─── Source extract ───

May 15, 2025 05:14 AM IST

Chandrapur faces extreme heat, hitting 45.9°C, amid rapid industrialization and deforestation, raising environmental and health concerns.

CHANDRAPUR: By late morning in peak summer, Chandrapur city starts to resemble a ghost town. As the sun beats down, streets empty, shops shutter and traffic thins. Lately, municipal workers have been driving through the city with water-spraying vehicles to hose down the streets, to bring temperatures down – a futile exercise as the city continues to bake.

 (Shutterstock)
(Shutterstock)

In recent years, peak summer temperatures in Chandrapur have hovered around 45°C. This year the temperature on April 25, the city recorded the highest temperature in five years at 45.9°C. And, according to experts, the worst is yet to come.

So, what’s turning up the heat in the district?

Experts point out that Chandrapur is in the throes of a rapid transformation, a shift that has only accelerated in this remote north-eastern district of Maharashtra, in recent times. The district already hosts more than 30 coal mines; now there’s a concerted push to transform it into a major steel hub. Large infrastructure projects – roads, power and irrigation – are also underway.

While economic gains are obvious, the development agenda appears to have ignored environmental concerns, taking a heavy ecological, and human, toll.

───

▶ **To be done**
1. Repeat the passage of the Chandrapur heat article that begins with the words "In recent years, peak" and ends with "in the district?", word for word.
2. Reproduce the listing lines verbatim, starting at the line containing "This screenshot has width=1270, height=952." and ending at the line containing "The height and", including both of those lines. Leave the pictures out of your answer.

─── Record excerpts ───

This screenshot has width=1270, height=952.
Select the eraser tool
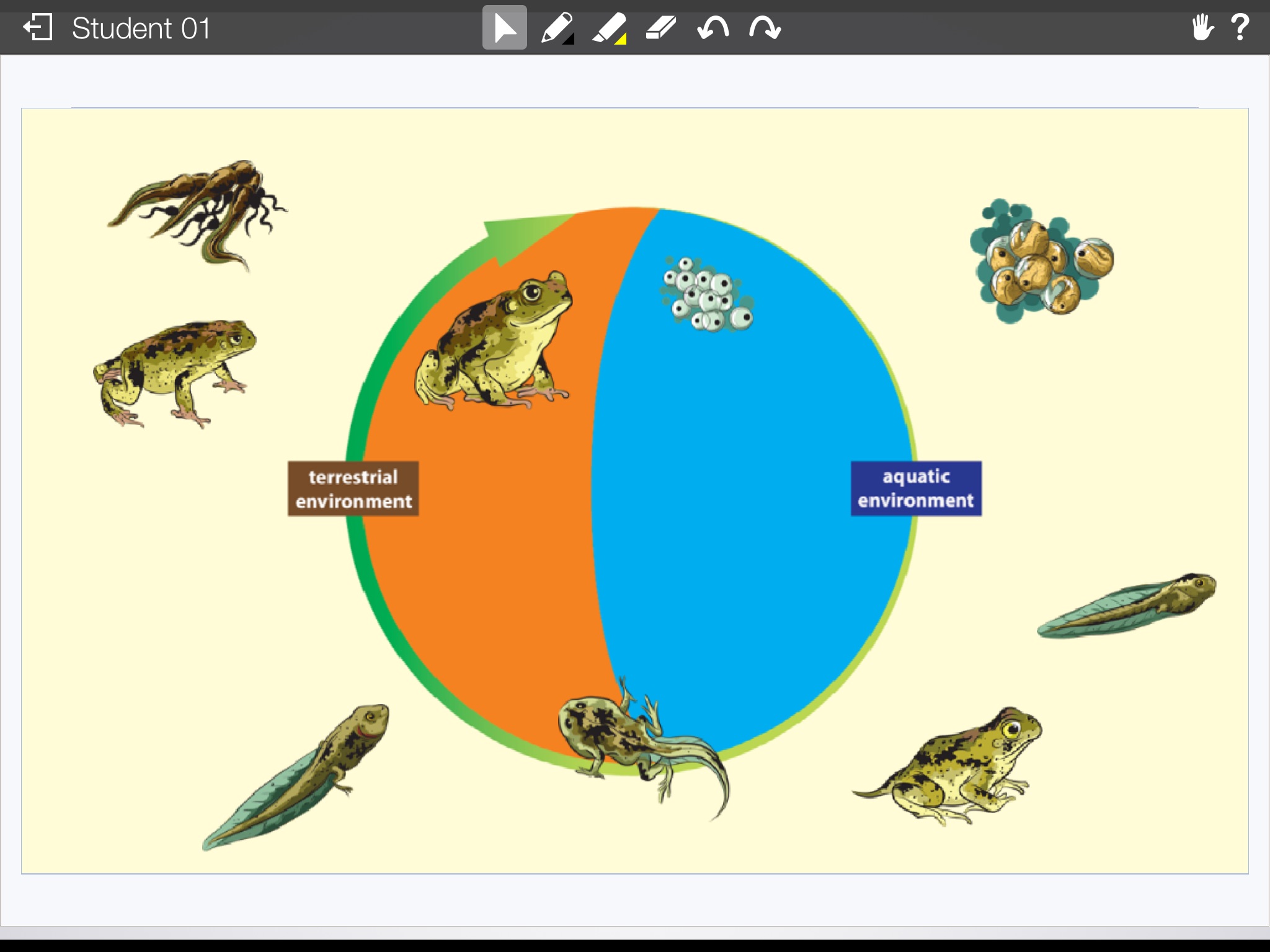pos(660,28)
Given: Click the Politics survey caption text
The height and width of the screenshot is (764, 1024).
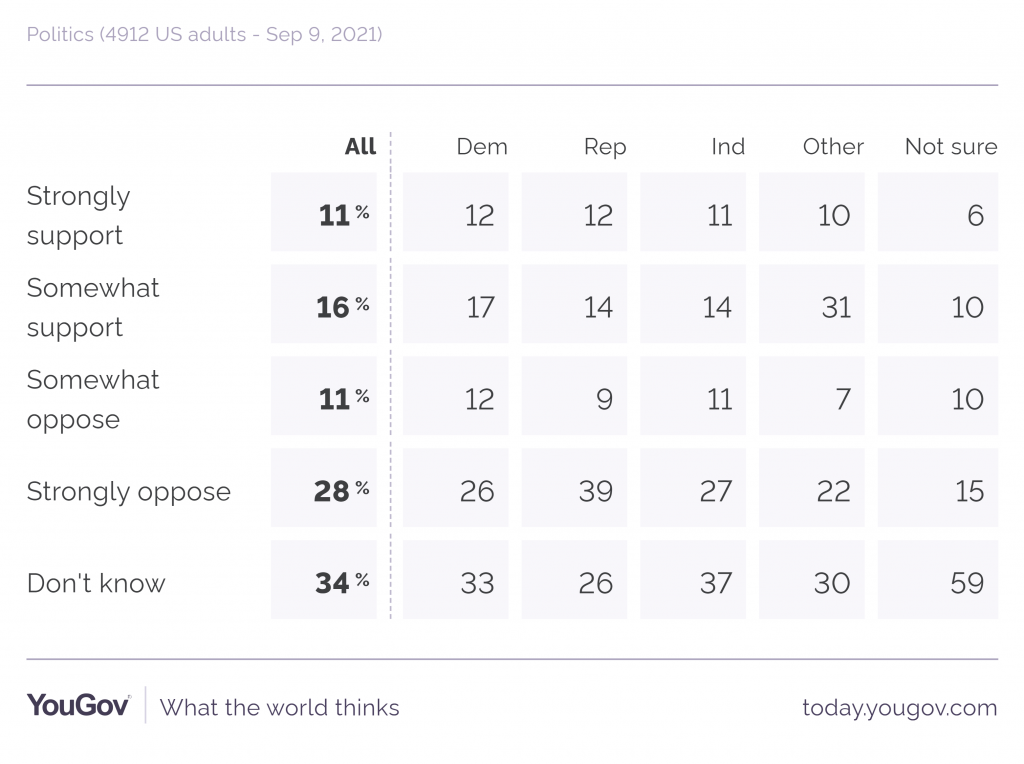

───
─── Record excerpts ───

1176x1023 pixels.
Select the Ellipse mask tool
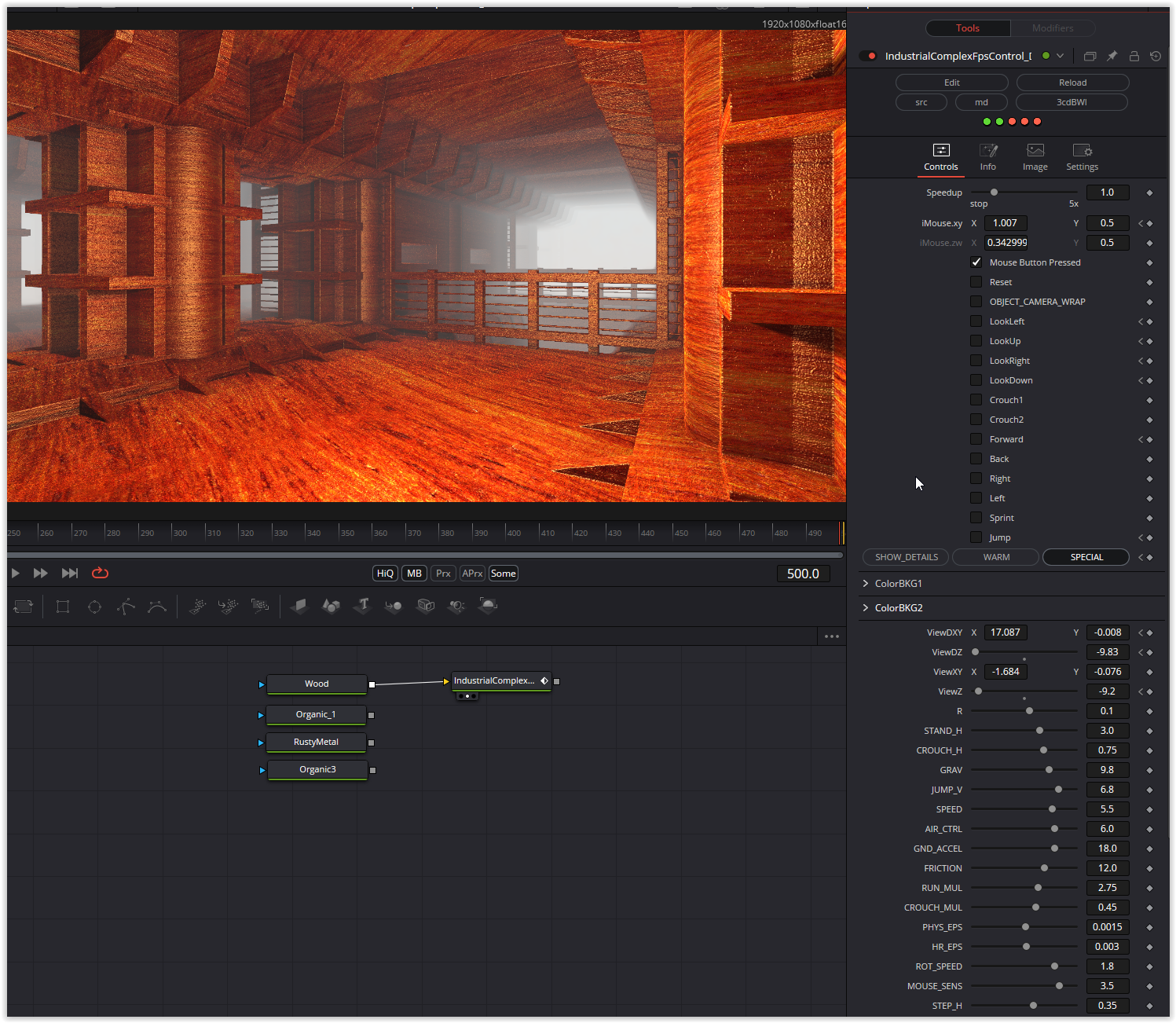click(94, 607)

───

▶ **The results**
1.
In recent years, peak summer temperatures in Chandrapur have hovered around 45°C. This year the temperature on April 25, the city recorded the highest temperature in five years at 45.9°C. And, according to experts, the worst is yet to come.

So, what’s turning up the heat in the district?

2.
This screenshot has width=1270, height=952.
Select the eraser tool
pos(660,28)
Given: Click the Politics survey caption text
The height and width of the screenshot is (764, 1024).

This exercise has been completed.